Microsoft has resolved a service disruption that left users unable to set up multi-factor authentication (MFA) or access the My Sign-Ins portal, following a day of troubleshooting.
The issue first surfaced when the company’s Microsoft 365 Status account on Twitter reported that some customers were encountering problems setting up MFA or reaching the mysignins.microsoft.com website. According to details shared in the admin center under incident ID MO1329260, affected users were met with 504 Gateway Timeout errors when attempting to access the service.
“We’re investigating an issue where some users may be unable to setup MFA or access the http://mysignins.microsoft.com website,” the status update read.

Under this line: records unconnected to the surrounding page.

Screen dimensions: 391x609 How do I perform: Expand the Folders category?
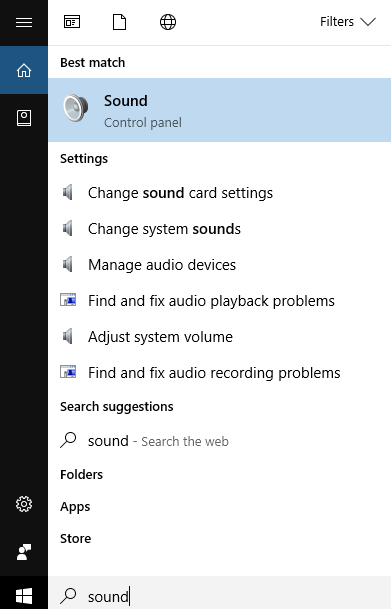(82, 474)
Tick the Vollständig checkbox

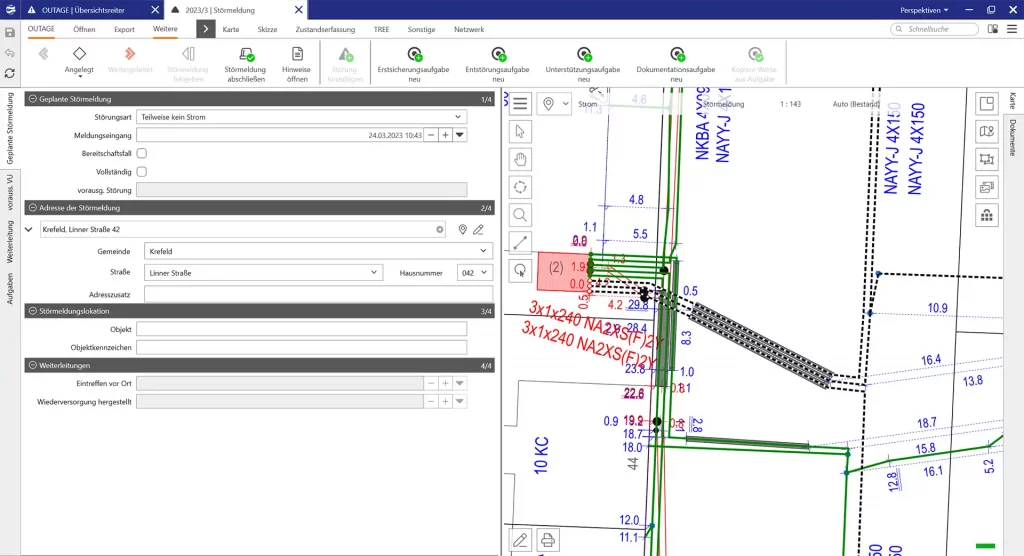pyautogui.click(x=141, y=172)
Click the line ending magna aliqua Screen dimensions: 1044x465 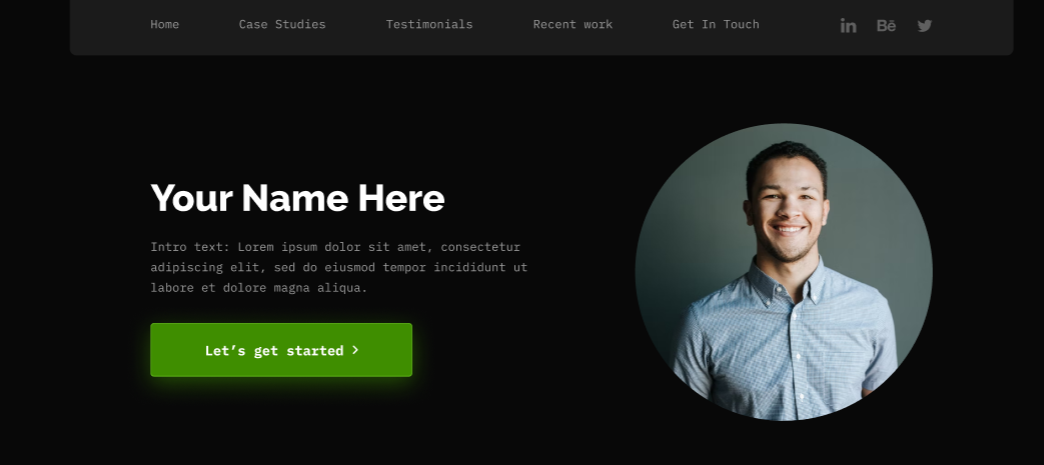[259, 288]
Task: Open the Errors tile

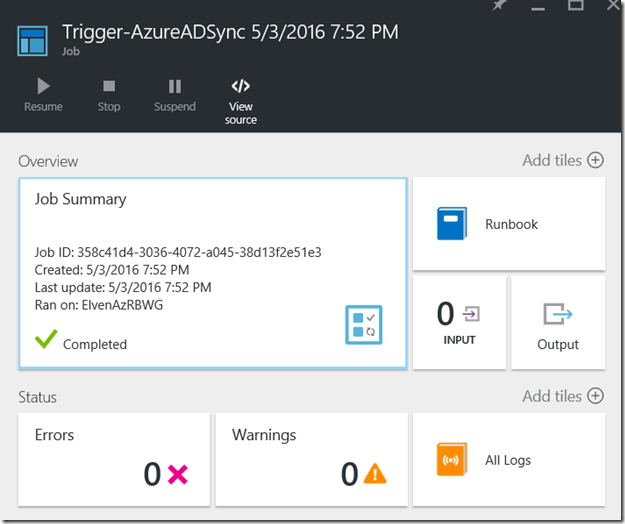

The admin center further clarified that attempts to reach mysignins.microsoft.com were failing, with users seeing the gateway timeout error.
In response, Microsoft switched to alternative healthy infrastructure to reduce the impact and began monitoring service telemetry to confirm full restoration. “We’ve completed mitigation actions, including failing over to alternate infrastructure, and are continuing to monitor service health,” the company stated in the admin center. “As elevated error rates persist, we’re actively evaluating additional mitigation options, including optimizing how service requests are processed to further stabilize the service.”
The outage was first flagged around 5 AM ET and classified as an ongoing incident, a designation typically used for critical service issues with noticeable user impact. Microsoft has not yet specified which regions were affected.
This incident follows other recent service interruptions from Microsoft, including a known issue that prevented some Microsoft Teams Free users from chatting and calling, as well as an Outlook.com outage that blocked customers from accessing their mailboxes due to intermittent sign-in problems.
In a later update on June 1 at 08:41 EDT, Microsoft confirmed that access to the My Sign-Ins service had been restored. The company attributed the disruption to a recent cache configuration change that required a failover. “During the failover, the service experienced high CPU and memory utilization as EU traffic peaked, which prevented the MySignIn service from processing the volume of requests,” Microsoft explained. “Mitigation actions have since been rolled back, and traffic has been restored to the original infrastructure.”